A lot with a clean d-d band at the right λmax but a low ICP copper number tells you the peptide is correctly coordinating the copper that IS there, but there isn't enough copper — usually a low-yield ion-exchange step or incomplete complex formation during synthesis. A lot with a normal ICP copper number but a distorted d-d band tells you the right amount of copper is in the vial, but it isn't all in the right coordination pocket — possibly partially dissociated, partially aggregated, or partially bound to a different site.

Reading both together is the lot-release standard. Reading either alone misses the failure modes the other would catch.

What a formulator can do without a UV-Vis instrument

Not every formulator has a spectrophotometer. The 90-second visual check from the *Why Cu²⁺ : Peptide Ratio Matters* Note covers what can be done with the human eye: colour matching against a Pantone-anchored swatch. The CIELAB ΔE quantitative version of the same comparison (see the *CIELAB ΔE Master-Swatch Workflow* Note) extends this to a defensible numeric criterion.
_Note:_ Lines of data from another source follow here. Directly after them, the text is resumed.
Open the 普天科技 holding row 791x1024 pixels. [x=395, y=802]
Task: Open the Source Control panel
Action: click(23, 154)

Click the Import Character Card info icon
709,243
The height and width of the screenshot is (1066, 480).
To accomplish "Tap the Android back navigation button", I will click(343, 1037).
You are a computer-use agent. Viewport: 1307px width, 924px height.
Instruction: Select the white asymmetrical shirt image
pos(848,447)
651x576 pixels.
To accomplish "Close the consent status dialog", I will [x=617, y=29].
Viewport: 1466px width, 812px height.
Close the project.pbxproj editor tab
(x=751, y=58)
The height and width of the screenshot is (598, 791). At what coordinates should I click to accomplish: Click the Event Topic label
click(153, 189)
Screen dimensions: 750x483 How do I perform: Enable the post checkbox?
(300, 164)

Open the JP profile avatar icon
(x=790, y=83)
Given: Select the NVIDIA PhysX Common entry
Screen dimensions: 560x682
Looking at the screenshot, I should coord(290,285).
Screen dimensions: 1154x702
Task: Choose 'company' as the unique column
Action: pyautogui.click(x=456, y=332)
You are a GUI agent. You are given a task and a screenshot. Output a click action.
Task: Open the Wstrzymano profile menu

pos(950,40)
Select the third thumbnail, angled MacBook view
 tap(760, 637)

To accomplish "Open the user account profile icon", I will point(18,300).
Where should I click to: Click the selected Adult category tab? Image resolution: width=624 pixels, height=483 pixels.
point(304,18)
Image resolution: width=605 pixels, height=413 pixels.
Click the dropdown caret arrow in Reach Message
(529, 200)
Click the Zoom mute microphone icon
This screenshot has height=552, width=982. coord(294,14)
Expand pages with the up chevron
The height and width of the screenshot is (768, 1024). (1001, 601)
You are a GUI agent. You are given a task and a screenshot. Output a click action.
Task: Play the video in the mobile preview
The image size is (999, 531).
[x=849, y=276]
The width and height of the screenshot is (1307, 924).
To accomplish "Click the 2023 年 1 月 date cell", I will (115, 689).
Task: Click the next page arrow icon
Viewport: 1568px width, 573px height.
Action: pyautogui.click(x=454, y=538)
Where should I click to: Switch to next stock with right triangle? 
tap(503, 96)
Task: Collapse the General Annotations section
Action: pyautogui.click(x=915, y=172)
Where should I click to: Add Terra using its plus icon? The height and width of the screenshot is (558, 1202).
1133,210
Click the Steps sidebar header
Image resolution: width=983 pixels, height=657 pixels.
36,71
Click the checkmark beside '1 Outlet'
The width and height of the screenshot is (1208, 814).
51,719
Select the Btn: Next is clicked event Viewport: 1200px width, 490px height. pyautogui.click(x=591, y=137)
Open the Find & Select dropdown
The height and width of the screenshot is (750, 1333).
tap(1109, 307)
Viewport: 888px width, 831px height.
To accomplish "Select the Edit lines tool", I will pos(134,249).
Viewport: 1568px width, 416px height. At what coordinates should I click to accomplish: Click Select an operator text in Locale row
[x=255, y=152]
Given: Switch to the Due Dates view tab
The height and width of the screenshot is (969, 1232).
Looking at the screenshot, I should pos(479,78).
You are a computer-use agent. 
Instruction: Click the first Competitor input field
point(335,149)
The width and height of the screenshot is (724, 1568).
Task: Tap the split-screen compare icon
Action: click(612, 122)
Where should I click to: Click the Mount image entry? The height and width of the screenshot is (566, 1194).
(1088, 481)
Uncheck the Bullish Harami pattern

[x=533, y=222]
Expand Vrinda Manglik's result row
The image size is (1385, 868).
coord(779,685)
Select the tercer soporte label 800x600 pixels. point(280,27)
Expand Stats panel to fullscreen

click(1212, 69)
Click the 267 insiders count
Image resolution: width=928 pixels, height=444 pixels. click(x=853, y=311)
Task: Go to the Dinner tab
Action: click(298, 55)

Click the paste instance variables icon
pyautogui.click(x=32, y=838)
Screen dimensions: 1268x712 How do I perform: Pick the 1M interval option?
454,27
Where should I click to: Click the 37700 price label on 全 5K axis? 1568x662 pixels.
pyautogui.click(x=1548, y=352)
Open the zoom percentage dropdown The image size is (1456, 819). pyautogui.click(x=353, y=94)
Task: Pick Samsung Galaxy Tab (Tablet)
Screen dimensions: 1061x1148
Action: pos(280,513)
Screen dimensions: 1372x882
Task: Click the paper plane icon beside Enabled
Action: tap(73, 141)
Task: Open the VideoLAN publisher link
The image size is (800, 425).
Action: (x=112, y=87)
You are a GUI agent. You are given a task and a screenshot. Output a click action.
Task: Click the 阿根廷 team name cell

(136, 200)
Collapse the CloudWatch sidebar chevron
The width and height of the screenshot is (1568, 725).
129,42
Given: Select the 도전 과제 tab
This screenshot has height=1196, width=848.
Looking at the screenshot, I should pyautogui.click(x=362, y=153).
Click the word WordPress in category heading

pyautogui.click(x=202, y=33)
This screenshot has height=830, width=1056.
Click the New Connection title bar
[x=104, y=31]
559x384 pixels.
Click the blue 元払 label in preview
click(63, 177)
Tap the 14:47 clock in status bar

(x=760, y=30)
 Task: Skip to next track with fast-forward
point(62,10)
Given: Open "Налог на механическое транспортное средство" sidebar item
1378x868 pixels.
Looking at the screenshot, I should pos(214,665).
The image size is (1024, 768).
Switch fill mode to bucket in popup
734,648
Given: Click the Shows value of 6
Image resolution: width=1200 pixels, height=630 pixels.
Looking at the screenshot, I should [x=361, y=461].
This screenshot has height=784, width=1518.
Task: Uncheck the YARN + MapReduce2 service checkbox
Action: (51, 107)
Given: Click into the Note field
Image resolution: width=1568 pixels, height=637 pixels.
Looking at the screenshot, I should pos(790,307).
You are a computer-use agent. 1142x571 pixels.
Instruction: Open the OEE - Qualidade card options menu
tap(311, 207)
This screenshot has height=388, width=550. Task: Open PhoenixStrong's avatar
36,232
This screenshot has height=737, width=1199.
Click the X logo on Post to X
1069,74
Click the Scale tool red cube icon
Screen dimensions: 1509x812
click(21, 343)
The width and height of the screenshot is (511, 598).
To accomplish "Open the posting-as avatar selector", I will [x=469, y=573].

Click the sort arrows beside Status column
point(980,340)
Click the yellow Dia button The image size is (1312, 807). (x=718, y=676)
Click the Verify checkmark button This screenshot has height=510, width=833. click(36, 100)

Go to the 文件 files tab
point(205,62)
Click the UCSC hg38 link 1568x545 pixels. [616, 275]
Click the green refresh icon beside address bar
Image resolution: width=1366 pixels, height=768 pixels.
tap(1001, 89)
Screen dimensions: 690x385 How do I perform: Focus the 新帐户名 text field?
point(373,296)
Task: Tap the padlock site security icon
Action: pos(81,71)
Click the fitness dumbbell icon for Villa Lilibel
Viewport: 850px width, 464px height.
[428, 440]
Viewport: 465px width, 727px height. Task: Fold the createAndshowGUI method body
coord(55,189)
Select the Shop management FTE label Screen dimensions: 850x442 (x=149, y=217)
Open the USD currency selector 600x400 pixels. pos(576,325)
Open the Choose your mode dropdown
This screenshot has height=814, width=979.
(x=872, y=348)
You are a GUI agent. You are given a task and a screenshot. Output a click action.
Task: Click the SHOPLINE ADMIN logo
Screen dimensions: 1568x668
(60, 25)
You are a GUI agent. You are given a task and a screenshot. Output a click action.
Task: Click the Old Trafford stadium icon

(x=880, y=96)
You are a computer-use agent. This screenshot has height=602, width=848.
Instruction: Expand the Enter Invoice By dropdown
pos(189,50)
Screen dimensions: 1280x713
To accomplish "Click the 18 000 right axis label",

For a formulator who does have UV-Vis access, asking the supplier for the full trace + master-reference comparison data for the specific lot is a one-email reach that surfaces information not present on the standard COA. We provide that on request as a matter of course.

Most coordination-chemistry questions a formulator might have about a Cu-peptide lot can be answered by looking at the d-d band trace alongside the ICP copper number. Neither alone closes the door; the two together do.